ACL2025
Shaping the Safety Boundaries: Understanding and Defending Against Jailbreaks in Large Language Models
Lang Gao, Jiahui Geng, Xiangliang Zhang, Preslav Nakov, Xiuying Chen
Abstract
Jailbreaking in large language models (LLMs) poses major security risks by tricking models into generating harmful text. However, there is limited understanding of how jailbreaking operates, which makes it difficult to develop effective defenses. In this work, we conduct a large-scale analysis of seven jailbreak methods and uncover that inconsistencies in previous studies arise from insufficient observation samples. Our analysis reveals that jailbreaks shift harmful activations beyond a defined safety boundary, where LLMs become less sensitive to harmful information. We also find that the low and the middle layers are critical in driving these shifts, while deeper layers play a lesser role.

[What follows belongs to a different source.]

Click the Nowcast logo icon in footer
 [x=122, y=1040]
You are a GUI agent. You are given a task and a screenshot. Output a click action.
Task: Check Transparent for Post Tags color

Leveraging these insights, we propose a novel defense mechanism called Activation Boundary Defense (ABD), which adaptively constrains activations within the safety boundary. To further optimize performance, we use Bayesian optimization to select the most effective layers for ABD application and confirm that the low and middle layers have the greatest impact, consistent with our earlier observations. Experiments across multiple benchmarks demonstrate that ABD achieves an average defense success rate (DSR) of over 98% against various jailbreak attacks, with less than 2% impact on the model's overall capabilities.